Jena, 6 novembre
Caro Roger,
ti scrivo soltanto per dirti che ti amo, nel caso te ne fossi già dimenticato al momento del tuo arrivo a Londra. Questa lettera, che ti seguirà col treno successivo a quello con cui sei partito, ti sarà recapitata dopodomani, all’ora della colazione. E assaporando la marmellata d’arance che Jena non riesce a produrre, dirai «Una donna quanto mai sconsiderata a scrivere per prima». Ma se valuti il «Caro Roger» vedrai che non lo sono così tanto, dopotutto. Immagini parole più sobrie? Non hai idea delle cose che avrei potuto scrivere al loro posto, se solo avessi voluto. È incredibile pensare che appena ieri a quest’ora conversavamo ancora in termini formali: tu, nel tuo bel tedesco appena appreso, rivolgendoti a me con l’appellativo gnädiges Fräulein a ogni piè sospinto, e io offrendo risposte di pari tono a quel Mr Anstruther che, nel giro di un’unica, stupefacente ora, è diventato per me il caro Roger. Ma ti sono piaciuta, voglio dire, mi hai amato così fin da subito? La mia anima è ancora refrattaria alla dolcezza di queste parole inusuali, ancora indurita per mancanza d’uso. Perdonami dunque se tendo ad aggirarle.
…
La formula di narrazione (un epistolario costruito solo sugli scritti di un mittente) scelta qui da Elizabeth von Arnim – autrice brillante e di raro anticonformismo – è fantasiosa e singolare perché riesce a coinvolgere in modo straordinario il lettore tratteggiando precisi e caustici ritratti.
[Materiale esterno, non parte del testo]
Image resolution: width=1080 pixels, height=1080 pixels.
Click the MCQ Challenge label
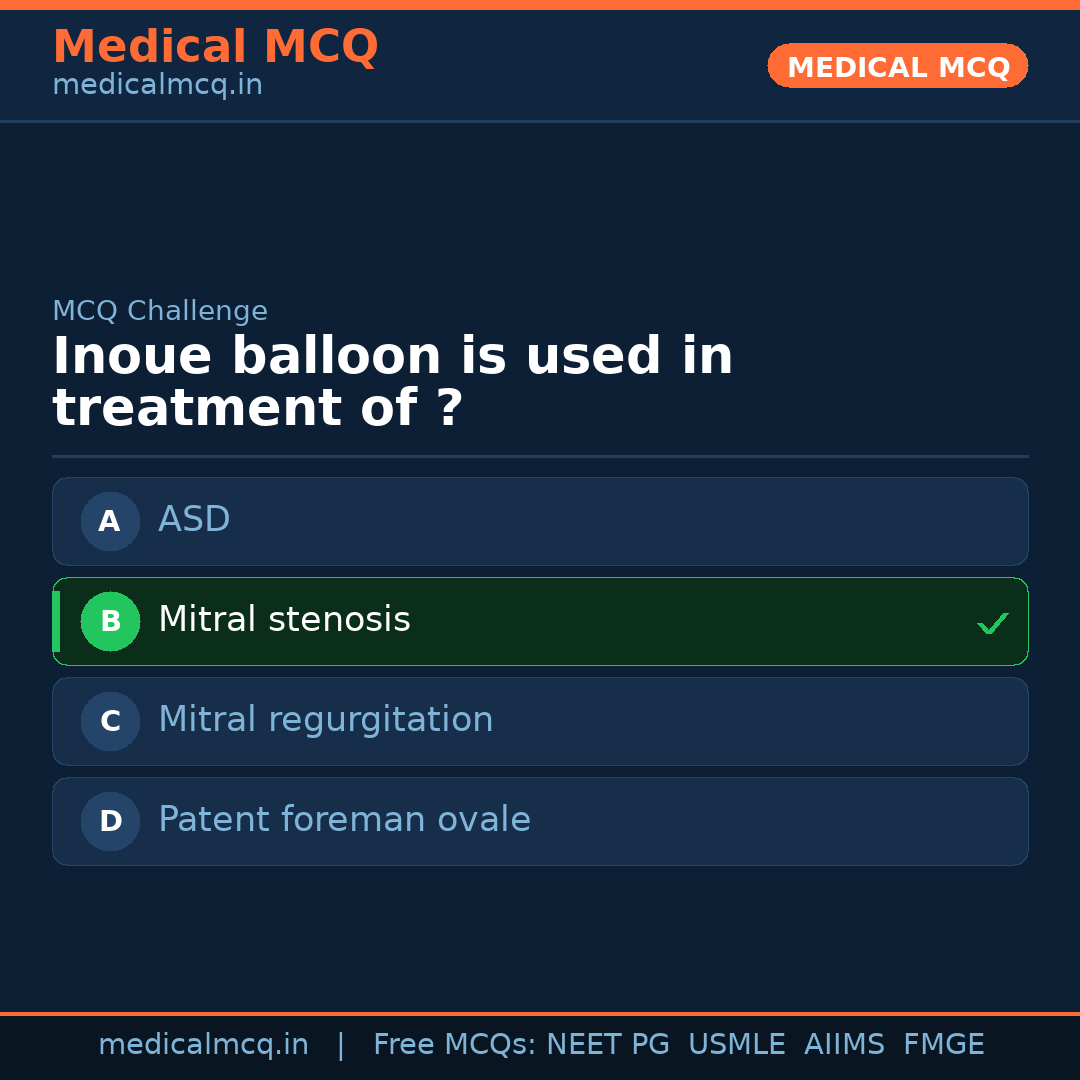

È esemplare la destrezza con cui si fa largo tra le pieghe dell’animo umano e ci fa conoscere un mondo intenso, vibrante, soprattutto molto umano. Un mondo scomparso ma vivo che è una commedia, quella della vita fin-de-siècle. Un mondo dominato dall’ipocrisia e dalle convenzioni sociali.
Un libro, questo, che è puro piacere di lettura.
Elizabeth von Arnim, Una donna indipendente, traduzione di Simona Garavelli, Bollati Boringhieri 2014.